We compare the sudden famousness of Mr. Miller with the sudden famousness of Byron, because the English critics have done so; and because they are pleased to consider Mr. Miller as Byron's successor! Byron, we are told, was the only poet whom he had read, before he went to England; and is the only poet to whom he bears a resemblance. How any of these critics could have arrived at this conclusion, with the many glaring imitations of Swinburne--at his worst--staring him in the face from Mr. Miller's volume, is inconceivable. But, perhaps, they do not read Swinburne. Do they read Byron?
There are, however, some points of resemblance between Byron and Mr. Miller. Byron traveled, when young, in countries not much visited by the English; Mr. Miller claims to have traveled, when young, in countries not visited by the English at all. This was, and is, an advantage to both Byron and Mr. Miller. But it was, and is, a serious disadvantage to their readers, who cannot well ascertain the truth, or falsehood, of the poets they admire. The accuracy of Byron's descriptions of foreign lands has long been admitted; the accuracy of Mr. Miller's descriptions is not admitted, we believe, by those who are familiar with the ground he professes to have gone over.

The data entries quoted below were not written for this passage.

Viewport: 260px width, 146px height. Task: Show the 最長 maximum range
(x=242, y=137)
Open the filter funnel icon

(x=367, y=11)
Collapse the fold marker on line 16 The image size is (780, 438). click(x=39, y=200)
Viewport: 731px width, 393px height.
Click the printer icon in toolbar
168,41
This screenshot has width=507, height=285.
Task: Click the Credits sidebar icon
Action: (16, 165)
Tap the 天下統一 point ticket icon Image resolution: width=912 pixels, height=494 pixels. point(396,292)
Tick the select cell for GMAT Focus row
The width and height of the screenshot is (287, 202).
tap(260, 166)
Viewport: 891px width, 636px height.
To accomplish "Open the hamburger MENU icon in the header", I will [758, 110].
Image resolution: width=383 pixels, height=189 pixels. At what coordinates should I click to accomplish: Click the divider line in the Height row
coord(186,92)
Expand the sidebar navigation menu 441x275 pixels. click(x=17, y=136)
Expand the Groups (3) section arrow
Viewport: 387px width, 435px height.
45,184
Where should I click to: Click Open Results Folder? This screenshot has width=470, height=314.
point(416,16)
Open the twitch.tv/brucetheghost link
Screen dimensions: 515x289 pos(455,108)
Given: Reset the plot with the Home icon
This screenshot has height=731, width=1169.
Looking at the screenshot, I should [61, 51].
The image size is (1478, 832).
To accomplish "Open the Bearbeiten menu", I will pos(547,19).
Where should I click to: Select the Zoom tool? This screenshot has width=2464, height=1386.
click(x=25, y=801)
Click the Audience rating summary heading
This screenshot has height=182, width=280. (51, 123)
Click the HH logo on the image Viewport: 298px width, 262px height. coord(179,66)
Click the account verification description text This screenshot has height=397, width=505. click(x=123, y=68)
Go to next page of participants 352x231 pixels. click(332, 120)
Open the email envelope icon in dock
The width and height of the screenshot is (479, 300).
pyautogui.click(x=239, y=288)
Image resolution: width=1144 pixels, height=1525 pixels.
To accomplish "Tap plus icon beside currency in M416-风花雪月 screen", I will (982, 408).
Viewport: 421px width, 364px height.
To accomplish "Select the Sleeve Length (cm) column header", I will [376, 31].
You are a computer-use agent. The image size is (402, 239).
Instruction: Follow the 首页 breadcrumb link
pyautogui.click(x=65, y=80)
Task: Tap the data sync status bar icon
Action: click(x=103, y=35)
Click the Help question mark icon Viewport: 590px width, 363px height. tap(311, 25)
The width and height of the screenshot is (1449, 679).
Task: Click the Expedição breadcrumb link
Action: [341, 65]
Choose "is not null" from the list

Another point of resemblance between Byron and Mr. Miller is, that the underlying idea of their poetry is autobiographic. We do not say that it was really so in Byron's case, although he, we know, would have had us believe as much; nor do we say that it is really so in Mr. Miller's case, although he, too, we suspect, would have us believe as much.
Mr. Miller resembles Byron as his "Arizonian" resembles Byron's "Lara." Lara and Arizonian are birds of the same dark feather. They have journeyed in strange lands; they have had strange experiences; they have returned to Civilization. Each, in his way, is a Blighted Being! "Who is she?" we inquire with the wise old Spanish Judge, for, certainly, Woman is at the bottom of it all. If our readers wish to know what woman, we refer them to "Arizonian:" they, of course, have read "Lara."
Byron was a great poet, but Byronism is dead. Mr. Miller is not a great poet, and his spurious Byronism will not live. We shall all see the end of Millerism.